Your task >> Would you quote the lines below word for word, starting at the line that contains "Select the Kontakt" and ending at the final line?

Given entries >>
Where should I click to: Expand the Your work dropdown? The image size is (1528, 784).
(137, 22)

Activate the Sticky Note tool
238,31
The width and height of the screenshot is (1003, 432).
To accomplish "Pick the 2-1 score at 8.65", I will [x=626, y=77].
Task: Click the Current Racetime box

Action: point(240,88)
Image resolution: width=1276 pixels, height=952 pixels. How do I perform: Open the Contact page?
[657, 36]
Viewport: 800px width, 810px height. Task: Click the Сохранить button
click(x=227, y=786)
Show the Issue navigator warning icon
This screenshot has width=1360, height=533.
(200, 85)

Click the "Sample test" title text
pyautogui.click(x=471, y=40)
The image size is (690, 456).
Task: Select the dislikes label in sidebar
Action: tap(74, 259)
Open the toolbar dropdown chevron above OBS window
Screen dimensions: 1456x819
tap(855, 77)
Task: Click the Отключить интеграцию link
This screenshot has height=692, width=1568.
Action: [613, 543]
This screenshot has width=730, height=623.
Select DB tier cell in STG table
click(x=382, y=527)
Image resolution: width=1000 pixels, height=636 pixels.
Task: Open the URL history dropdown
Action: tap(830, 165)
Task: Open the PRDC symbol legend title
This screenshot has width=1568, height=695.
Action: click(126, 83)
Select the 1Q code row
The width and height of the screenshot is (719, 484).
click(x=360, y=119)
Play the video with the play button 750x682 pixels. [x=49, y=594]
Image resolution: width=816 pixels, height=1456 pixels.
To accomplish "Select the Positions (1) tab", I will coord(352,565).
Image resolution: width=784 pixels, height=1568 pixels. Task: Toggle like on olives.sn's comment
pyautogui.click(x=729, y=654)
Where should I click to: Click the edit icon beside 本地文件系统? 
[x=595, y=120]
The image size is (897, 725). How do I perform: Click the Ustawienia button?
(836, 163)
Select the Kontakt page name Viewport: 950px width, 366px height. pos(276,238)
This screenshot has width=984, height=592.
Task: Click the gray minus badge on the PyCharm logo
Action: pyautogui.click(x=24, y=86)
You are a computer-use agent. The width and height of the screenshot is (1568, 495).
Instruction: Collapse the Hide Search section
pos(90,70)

Answer >>
Select the Kontakt page name Viewport: 950px width, 366px height. pos(276,238)
This screenshot has width=984, height=592.
Task: Click the gray minus badge on the PyCharm logo
Action: pyautogui.click(x=24, y=86)
You are a computer-use agent. The width and height of the screenshot is (1568, 495).
Instruction: Collapse the Hide Search section
pos(90,70)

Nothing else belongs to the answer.